__SOURCE__:
Sunday 15 October 2023
Dr Esther Elliott

God didn't, and doesn't swerve the bad stuff. God faces into it.

Pentecost 20

Pentecost 20, Year A. Matthew 22:1-14. St Mary’s Cathedral Edinburgh

Well, I don’t suppose you came to church this morning expecting a shocker of a story like the one we just heard. I suspect many of us came hoping for some respite from stories of nasty, violent, murdering leaders. In case you didn’t realise, we don’t choose the readings, we have hitched ourselves to a schedule of appointed readings used by countless churches around the world. Sometimes, as today, that means that the readings earsplittingly echo what is going on in real time.

The opening line of the story didn’t sound too risky “the Kingdom of Heaven may be compared to a king who gave a wedding banquet for his son”. But, my goodness, did it escalate quickly after that! The invites go out, some people ignore them, some mistreat and then kill the messengers. And in an act of revenge, an enraged world leader sends his troops to destroy the murderers and burn their city. And then, while the city is burning, he invites more people to party among the ruins. And then, when one person turns up in what he deems the wrong clothes he has him killed as well. A horrible, horrible, evil tyrant of a man. Some people think this story is full of exaggeration to make a point. Any of us who have watched the situation in Israel and Gaza this week, with breaking hearts knows it’s realistic.

Dataset entries:
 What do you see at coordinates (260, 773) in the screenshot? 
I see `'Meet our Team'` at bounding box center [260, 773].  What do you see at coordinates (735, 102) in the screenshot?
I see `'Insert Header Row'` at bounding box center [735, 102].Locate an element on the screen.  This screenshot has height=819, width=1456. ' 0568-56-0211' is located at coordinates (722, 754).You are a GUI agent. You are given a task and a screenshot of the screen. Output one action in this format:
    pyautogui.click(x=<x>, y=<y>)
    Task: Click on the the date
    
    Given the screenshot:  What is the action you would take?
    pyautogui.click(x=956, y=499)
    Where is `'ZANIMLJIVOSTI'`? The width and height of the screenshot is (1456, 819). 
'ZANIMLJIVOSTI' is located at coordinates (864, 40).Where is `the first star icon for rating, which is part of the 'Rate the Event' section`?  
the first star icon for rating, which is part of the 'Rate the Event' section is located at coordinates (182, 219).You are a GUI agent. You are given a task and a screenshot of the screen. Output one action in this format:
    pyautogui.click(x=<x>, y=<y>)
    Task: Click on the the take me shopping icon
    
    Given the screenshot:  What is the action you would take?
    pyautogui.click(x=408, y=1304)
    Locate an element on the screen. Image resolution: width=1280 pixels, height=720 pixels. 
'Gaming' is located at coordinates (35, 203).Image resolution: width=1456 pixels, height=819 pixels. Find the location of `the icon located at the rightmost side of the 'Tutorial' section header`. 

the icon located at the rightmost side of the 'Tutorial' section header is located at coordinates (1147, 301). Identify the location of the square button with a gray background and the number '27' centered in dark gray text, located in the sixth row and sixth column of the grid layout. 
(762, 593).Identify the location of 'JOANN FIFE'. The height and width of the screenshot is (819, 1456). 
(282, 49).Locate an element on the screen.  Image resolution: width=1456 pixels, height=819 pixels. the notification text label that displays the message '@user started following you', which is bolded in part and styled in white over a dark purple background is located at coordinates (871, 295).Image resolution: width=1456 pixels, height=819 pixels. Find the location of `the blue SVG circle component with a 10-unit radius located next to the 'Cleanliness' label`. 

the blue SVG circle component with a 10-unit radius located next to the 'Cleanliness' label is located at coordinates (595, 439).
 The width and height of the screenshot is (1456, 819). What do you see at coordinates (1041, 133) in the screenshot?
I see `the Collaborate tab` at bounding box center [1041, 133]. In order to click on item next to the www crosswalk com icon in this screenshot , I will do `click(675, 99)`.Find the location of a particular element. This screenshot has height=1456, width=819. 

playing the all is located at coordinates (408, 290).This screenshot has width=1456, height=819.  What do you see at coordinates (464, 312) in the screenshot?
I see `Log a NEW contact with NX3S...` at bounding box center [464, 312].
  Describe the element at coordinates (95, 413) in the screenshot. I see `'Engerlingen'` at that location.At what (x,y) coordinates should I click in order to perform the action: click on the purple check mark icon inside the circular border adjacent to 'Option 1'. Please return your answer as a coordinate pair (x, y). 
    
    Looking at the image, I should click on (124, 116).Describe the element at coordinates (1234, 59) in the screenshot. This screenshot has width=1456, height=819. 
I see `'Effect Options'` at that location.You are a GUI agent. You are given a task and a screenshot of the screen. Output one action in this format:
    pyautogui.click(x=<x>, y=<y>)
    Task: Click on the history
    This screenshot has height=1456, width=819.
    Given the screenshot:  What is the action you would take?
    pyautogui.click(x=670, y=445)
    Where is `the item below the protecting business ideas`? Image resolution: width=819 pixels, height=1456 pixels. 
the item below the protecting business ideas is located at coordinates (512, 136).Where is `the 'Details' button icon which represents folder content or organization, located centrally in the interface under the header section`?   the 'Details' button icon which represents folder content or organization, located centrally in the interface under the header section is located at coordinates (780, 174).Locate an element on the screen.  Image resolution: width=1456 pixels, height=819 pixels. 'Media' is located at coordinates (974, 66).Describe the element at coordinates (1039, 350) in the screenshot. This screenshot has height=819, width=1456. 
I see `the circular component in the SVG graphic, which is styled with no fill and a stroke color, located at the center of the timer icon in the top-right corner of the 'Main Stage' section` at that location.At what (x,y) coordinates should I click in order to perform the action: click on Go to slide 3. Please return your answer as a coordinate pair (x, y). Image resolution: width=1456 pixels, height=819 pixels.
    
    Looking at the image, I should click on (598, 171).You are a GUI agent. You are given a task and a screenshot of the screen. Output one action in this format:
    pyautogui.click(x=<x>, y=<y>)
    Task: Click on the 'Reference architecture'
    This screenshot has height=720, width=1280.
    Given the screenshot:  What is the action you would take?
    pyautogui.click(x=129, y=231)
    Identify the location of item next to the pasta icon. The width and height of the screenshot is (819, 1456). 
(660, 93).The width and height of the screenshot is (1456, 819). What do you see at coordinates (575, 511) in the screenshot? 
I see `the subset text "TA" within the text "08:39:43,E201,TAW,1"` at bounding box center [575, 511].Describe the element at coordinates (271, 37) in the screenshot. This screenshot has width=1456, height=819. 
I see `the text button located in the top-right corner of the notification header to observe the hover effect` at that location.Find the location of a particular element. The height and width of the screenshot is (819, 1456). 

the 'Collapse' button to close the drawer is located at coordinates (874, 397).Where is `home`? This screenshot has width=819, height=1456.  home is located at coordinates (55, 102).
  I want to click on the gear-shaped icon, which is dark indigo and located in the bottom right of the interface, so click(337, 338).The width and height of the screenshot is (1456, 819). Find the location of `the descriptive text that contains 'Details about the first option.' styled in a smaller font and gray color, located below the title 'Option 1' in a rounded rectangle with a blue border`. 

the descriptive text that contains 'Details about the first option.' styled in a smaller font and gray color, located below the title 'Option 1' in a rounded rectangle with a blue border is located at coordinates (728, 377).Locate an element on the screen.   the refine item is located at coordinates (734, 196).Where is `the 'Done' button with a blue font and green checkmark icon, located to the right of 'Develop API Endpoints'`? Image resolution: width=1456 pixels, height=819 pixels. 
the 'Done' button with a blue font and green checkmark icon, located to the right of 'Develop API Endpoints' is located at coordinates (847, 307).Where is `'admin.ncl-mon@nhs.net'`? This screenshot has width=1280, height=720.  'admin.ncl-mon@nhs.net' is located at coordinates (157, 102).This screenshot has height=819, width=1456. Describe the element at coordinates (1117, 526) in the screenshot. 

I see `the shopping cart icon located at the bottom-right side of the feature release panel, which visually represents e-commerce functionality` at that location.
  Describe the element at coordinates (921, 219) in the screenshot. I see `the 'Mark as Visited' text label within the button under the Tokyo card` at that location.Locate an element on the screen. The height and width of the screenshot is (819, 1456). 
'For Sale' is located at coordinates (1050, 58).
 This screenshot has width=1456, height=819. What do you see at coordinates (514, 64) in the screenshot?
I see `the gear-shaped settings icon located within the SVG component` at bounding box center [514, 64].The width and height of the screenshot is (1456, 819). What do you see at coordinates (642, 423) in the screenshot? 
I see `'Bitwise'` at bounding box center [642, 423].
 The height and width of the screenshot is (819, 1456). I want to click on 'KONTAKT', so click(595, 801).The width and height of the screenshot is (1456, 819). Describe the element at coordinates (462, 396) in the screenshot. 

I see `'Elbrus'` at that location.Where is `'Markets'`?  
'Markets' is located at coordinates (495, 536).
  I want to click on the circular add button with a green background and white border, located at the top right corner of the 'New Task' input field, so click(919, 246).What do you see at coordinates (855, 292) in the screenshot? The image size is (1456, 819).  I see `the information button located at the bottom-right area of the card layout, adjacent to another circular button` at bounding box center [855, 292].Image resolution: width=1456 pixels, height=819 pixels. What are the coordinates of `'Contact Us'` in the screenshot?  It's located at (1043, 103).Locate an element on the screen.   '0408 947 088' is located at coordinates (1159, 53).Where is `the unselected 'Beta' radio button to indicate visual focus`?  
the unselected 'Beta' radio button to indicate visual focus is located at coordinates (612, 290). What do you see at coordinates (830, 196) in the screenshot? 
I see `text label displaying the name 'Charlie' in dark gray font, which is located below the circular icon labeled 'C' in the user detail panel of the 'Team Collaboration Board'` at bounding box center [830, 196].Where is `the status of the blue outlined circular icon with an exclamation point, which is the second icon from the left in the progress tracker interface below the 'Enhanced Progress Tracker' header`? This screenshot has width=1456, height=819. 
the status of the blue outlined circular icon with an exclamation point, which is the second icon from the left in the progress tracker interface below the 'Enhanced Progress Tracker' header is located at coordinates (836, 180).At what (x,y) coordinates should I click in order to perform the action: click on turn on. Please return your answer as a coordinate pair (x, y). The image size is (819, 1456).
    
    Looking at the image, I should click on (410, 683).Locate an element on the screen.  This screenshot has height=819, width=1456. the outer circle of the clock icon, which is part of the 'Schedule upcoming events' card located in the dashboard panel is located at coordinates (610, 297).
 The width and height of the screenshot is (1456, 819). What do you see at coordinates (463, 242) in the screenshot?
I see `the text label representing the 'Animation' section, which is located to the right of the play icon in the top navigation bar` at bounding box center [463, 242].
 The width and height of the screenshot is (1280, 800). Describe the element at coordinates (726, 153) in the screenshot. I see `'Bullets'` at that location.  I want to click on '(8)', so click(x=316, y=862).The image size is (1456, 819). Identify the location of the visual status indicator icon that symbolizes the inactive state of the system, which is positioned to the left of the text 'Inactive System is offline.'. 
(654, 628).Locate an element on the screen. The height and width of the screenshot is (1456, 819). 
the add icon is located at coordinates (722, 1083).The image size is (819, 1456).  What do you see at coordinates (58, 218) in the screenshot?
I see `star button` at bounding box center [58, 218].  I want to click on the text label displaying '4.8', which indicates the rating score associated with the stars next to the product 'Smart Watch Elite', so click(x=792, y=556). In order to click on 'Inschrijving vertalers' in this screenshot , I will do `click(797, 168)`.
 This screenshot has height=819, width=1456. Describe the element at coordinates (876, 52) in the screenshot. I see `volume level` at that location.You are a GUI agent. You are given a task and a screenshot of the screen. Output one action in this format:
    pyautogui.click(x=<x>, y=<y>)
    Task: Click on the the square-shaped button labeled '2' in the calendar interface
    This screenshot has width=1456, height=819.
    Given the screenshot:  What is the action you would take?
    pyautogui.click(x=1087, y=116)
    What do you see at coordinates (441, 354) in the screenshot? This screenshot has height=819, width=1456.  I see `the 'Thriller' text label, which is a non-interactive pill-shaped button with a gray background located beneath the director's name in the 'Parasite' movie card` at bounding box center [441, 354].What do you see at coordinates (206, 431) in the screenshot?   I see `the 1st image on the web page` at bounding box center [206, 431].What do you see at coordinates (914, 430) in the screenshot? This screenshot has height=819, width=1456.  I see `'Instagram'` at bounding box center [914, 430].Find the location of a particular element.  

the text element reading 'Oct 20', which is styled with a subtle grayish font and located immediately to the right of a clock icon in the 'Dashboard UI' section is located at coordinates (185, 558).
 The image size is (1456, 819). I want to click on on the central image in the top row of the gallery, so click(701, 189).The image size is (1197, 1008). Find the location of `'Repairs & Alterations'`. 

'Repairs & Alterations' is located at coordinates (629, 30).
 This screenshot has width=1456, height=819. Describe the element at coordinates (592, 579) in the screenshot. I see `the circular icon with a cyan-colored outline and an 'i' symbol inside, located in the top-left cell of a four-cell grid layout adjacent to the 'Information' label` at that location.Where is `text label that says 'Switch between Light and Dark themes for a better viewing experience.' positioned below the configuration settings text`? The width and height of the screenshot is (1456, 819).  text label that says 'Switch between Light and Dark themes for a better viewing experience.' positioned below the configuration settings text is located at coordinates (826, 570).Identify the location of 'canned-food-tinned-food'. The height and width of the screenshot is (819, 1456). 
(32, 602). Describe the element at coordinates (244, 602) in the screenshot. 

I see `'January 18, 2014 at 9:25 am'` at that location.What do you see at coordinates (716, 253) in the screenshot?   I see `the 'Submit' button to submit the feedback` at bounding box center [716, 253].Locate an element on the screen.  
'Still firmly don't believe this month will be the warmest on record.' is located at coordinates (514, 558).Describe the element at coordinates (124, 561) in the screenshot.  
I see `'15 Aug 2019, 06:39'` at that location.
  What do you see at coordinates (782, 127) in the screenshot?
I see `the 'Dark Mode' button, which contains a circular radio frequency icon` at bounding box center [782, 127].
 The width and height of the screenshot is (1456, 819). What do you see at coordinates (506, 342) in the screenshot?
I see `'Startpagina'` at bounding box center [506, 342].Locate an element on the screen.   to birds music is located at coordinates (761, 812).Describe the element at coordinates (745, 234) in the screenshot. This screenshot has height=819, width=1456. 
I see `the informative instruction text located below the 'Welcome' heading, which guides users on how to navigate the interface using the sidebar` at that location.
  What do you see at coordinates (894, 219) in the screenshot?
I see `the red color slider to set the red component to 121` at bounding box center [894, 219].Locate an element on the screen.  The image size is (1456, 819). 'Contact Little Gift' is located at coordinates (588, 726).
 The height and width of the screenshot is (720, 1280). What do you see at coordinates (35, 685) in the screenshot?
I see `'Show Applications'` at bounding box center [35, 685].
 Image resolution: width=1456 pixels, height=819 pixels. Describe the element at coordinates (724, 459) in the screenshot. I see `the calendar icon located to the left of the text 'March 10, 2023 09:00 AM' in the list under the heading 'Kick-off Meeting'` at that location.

__WORK TO DO__:
#1 Which Bible passage does the sermon take as its reading?
#2 Reproduce the sermon's words from "The opening line" to "knows it’s realistic.".
These entries were drawn from a separate source.

__REPLIES__:
#1 Matthew 22:1-14.

#2
The opening line of the story didn’t sound too risky “the Kingdom of Heaven may be compared to a king who gave a wedding banquet for his son”. But, my goodness, did it escalate quickly after that! The invites go out, some people ignore them, some mistreat and then kill the messengers. And in an act of revenge, an enraged world leader sends his troops to destroy the murderers and burn their city. And then, while the city is burning, he invites more people to party among the ruins. And then, when one person turns up in what he deems the wrong clothes he has him killed as well. A horrible, horrible, evil tyrant of a man. Some people think this story is full of exaggeration to make a point. Any of us who have watched the situation in Israel and Gaza this week, with breaking hearts knows it’s realistic.